Mechanisms of matrine inhibiting proliferation and migration of gastric cancer MGC-803 cells / 肿瘤

ABSTRACT

Objective: To investigate the molecular mechanisms of matrine (MAT) inhibiting the proliferation and migration of gastric cancer MGC-803 cells. Methods: MGC-803 cells were treated with different concentrations of MAT. MTT assay was used to test the proliferation activity of MGC-803 cells. The colony-forming assay was used to detect the colony formation ability of MGC-803 cells. Wound healing assay and Transwell chamber assay were used to detect the lateral and vertical migration abilities of MGC-803 cells, respectively. The cell cycle distribution was detected by FCM. The protein expression levels of epithelial-mesenchymal transition (EMT) markers and matrix metalloproteinase (MMP) family members (MMP2 and MMP9) in MGC-803 cells were detected by Western blotting.
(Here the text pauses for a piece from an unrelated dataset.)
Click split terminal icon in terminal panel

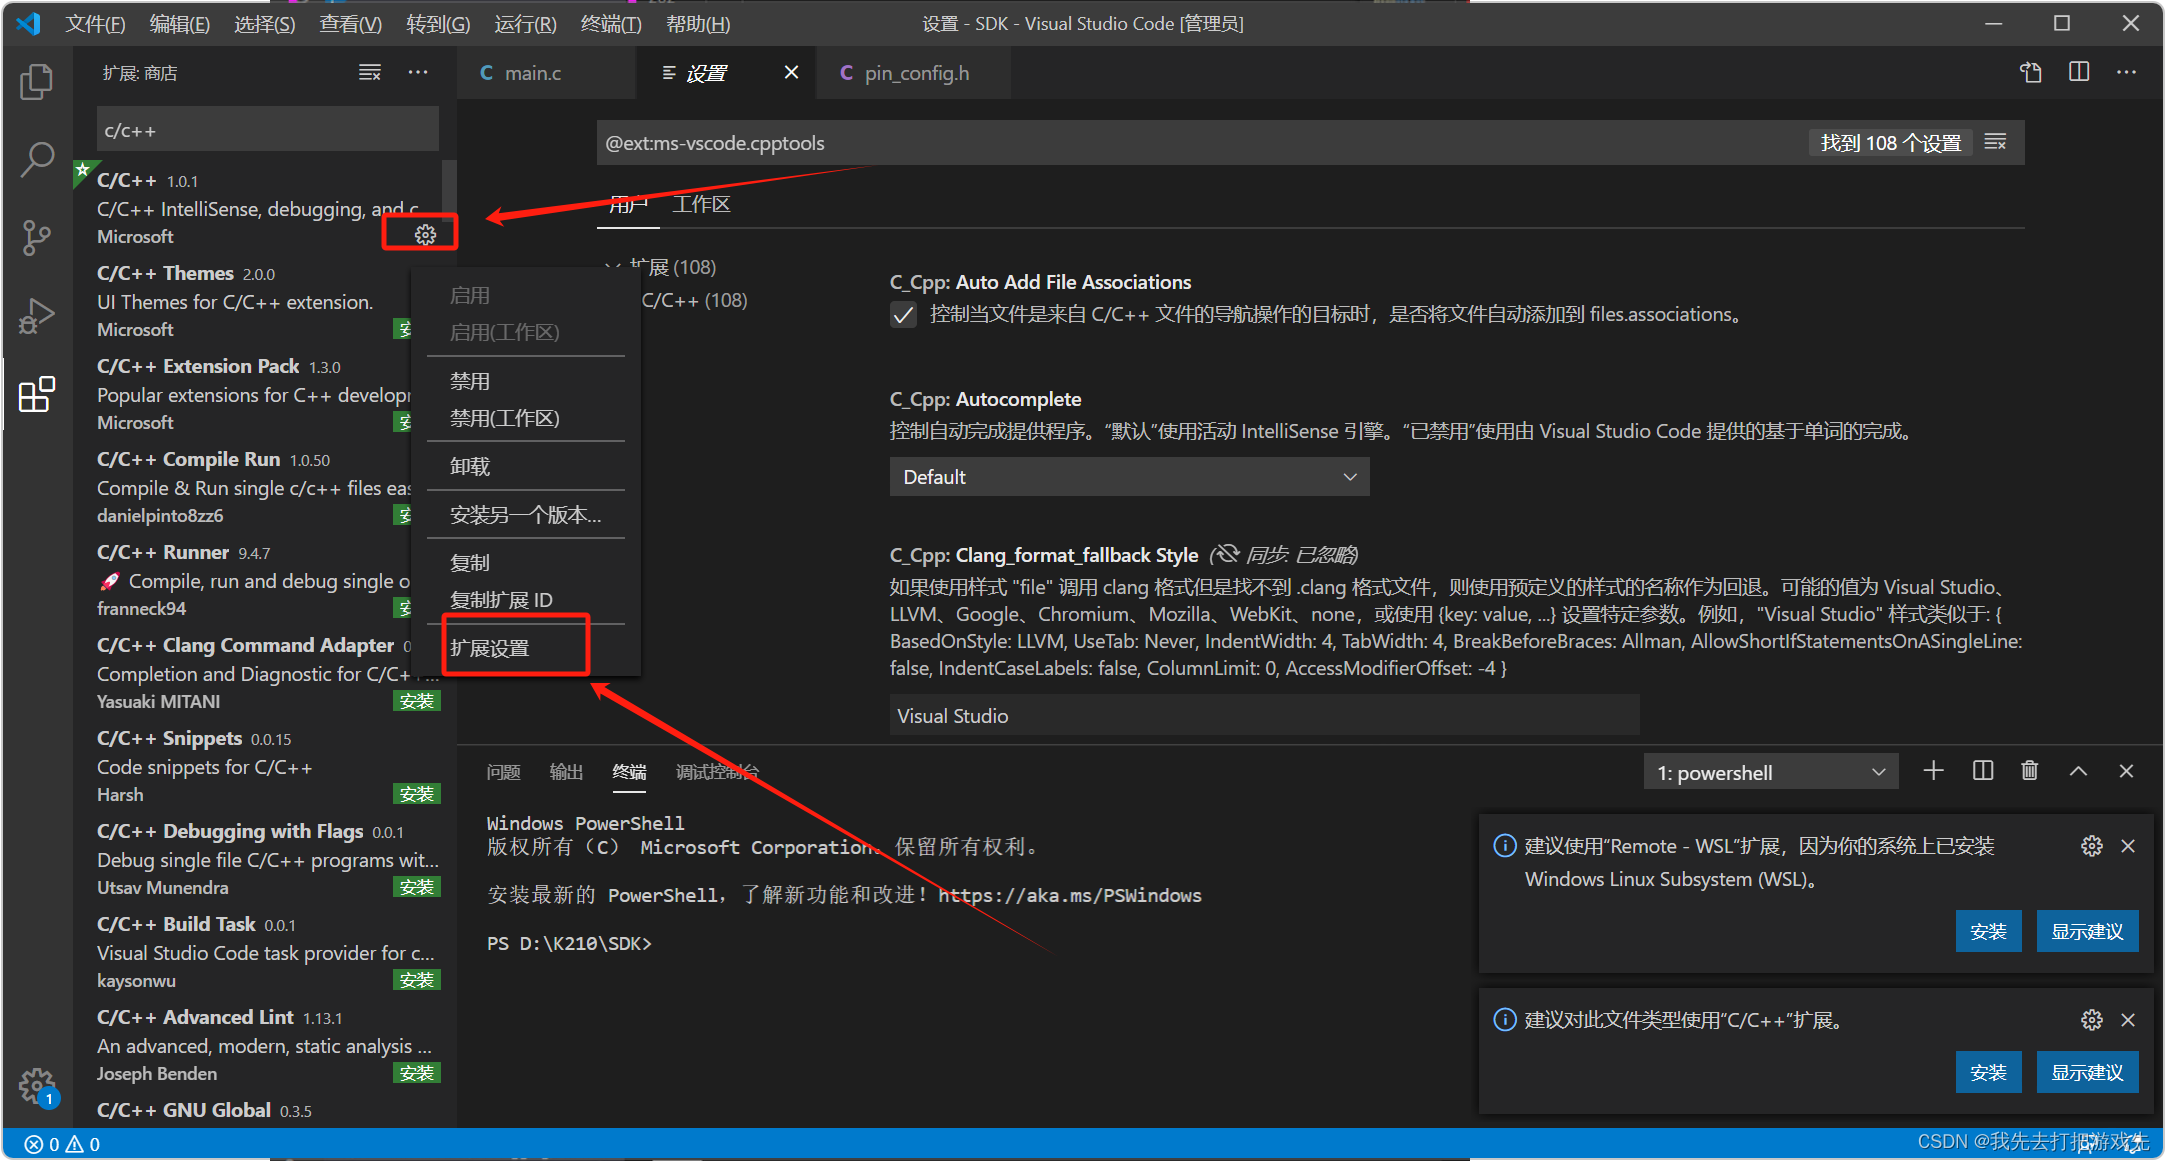click(x=1981, y=775)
Results: MAT significantly inhibited the proliferation (P < 0.01), colony formation (P < 0.05) and lateral and vertical migration (both P < 0.01) of MGC-803 cells, and blocked the cell cycle at G0/G1 phase (P < 0.01). MAT significantly decreased the expression levels of Vimentin (P < 0.05), Snail (P < 0.01), MMP2 (P < 0.01) and MMP9 (P < 0.01) proteins, while the expression level of E-cadherin protein was up-regulated (P < 0.05). Conclusion: MAT may effectively suppress the proliferation and migration of gastric cancer MGC-803 cells, and block cell cycle at G0/G1 phase. The mechanism may be related to the regulation of EMT-related protein expression.